Goûter l’expérience du chemin
Le monde existe à travers nos sens
avant d’exister de façon ordonnée dans notre pensée.
Françoise Héritier
Le chemin de pèlerinage offre une expérience vivante hors du commun. Pendant plusieurs jours, reprendre la marche ou le vélo sous l’effort de nos pieds, de nos jambes, à la sueur de notre front, nous projette dans une dimension qui nous semble toute autre. Une dimension dont nous avons souvent perdu la conscience et qui pourtant nous semble si évidente dès l’instant où on la nomme : la Vie.
Faire l’expérience de la Vie, de cette vie qui coule dans nos veines, qui nous anime et nous met en marche; celle qui nous provient d’un élan du cœur, qui nous fait vibrer de passion et de désir. Une vie pleine de fougue, d’amour et d’étoiles dans les yeux. Celle-là même qui nous fait dire qu’il faut mordre dedans, qu’il faut la saisir, l’embrasser, la chanter.
Toute l’expérience vivante traverse notre corps de part en part, chaque jour, à chaque instant. Éveiller sa conscience au principe de Vie, ce principe divin inscrit en chacun de nous, est une expérience qui nous transcende, nous dépasse. Une expérience qu’il faut prendre le temps de goûter pour en saisir toute la subtilité de saveur.
Le chemin de pèlerinage est une expérience qui relève de ce senti, de la saveur de ce ressenti.

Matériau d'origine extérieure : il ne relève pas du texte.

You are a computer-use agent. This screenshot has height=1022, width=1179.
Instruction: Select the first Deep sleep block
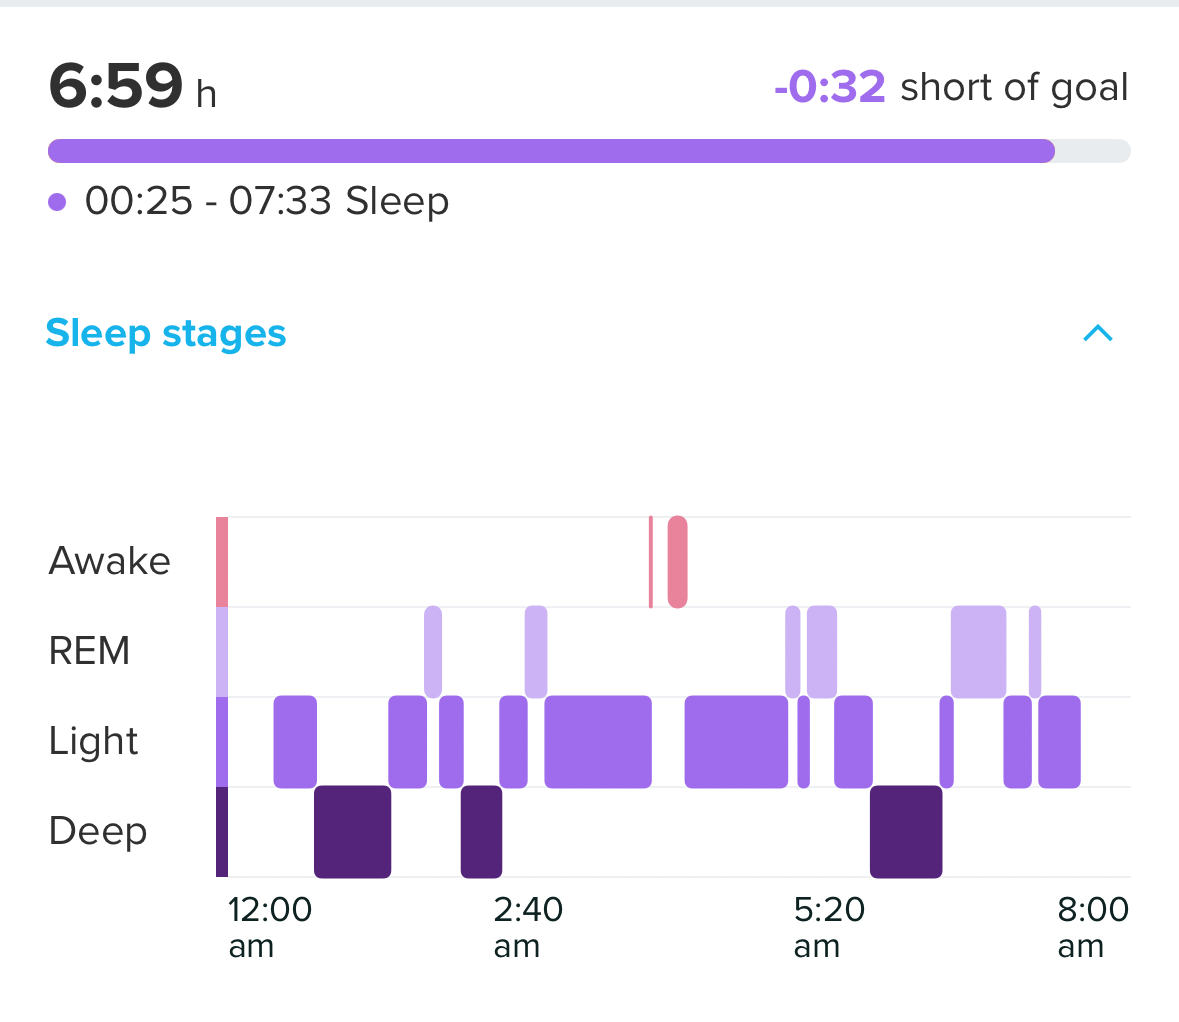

Une expérience qui passe bien mieux par les pieds, que par la tête. Le chemin de pèlerinage se goûte, se ressent! Et celui ou celle qui s’y est abandonné comprend très bien toute la profondeur, la force et le dynamisme de ce lien vivant.
En quittant notre quotidien pour partir sur les chemins de pèlerinage, c’est notre demeure que nous sommes invités à quitter. C’est une invitation à sortir de nos repères habituels, de nos routines, de nos idées toutes faites. Quitter notre agir mécanique, enlever le pilote automatique de notre vie. Quitter son chez-soi pour sortir de l’ordinaire, de manière à mettre tous nos sens en éveil. Quitter son chez-soi, pour un peu se quitter soi-même, se défaire de tout ce dont nous sommes emplis; profiter de l’occasion pour alléger son bagage de vie. Ouvrir une porte, une fenêtre, qui fasse de l’espace au milieu de nous-mêmes; afin qu’un vent neuf puisse circuler.
Étrangement, la vie se goûte dans cet espace que j’aurai libéré. Le goût s’y développe et s’y accentue par le manque, l’absence…
Actuellement, notre culture de consommation nous gave par tous les sens. Il n’y a plus d’espace pour accueillir et goûter le désir. Tout est comblé dans l’instant, et même au-delà. Pourtant, c’est dans et par le manque que je peux goûter pleinement et que le plaisir en est encore plus grand. Rappelez-vous cette gorgée d’eau alors que votre gourde était vide depuis longtemps et que vous avanciez sous la canicule… Aucune autre eau n’avait jamais eu cette saveur! Mais maintenant… vous connaissez le goût de cette eau, et vous savez comment la trouver. C’est si simple!
En creusant plus loin, nous découvrons que c’est dans ce manque que nous pouvons entendre la vie qui parle en nous. Je peux, dans cet espace, entendre tout mon désir de vivre. Un désir qui me révèle à moi-même.
Sur le chemin, dépossédé de mon trop-plein, je peux enfin me voir en vérité. Défait de mes illusions, je peux entendre mon désir de vie profond. Le chemin m’attire vers ce sanctuaire, cet espace qui appelle le meilleur de moi-même. Et entendre le manque qui m’habite sans chercher à le combler dans l’instant, c’est lui donner l’occasion de se révéler pleinement, de l’entendre avec justesse.
Sur le chemin de pèlerinage, je découvre qu’il en va de ma vie comme de mon appétit : si j’ai faim, je dois d’abord prendre le temps d’entendre ce dont j’ai faim. Manger du brocoli quand j’ai un goût de fraises, ne me rassasiera jamais! Je dois prendre le temps d’écouter pour être rassasié. Je dois écouter ce qui monte en moi pour en saisir toute la saveur recherchée. La satisfaction profonde vient de cette attention.
Ai-je laissé suffisamment d’espace en moi pour sentir le véritable goût de ma vie?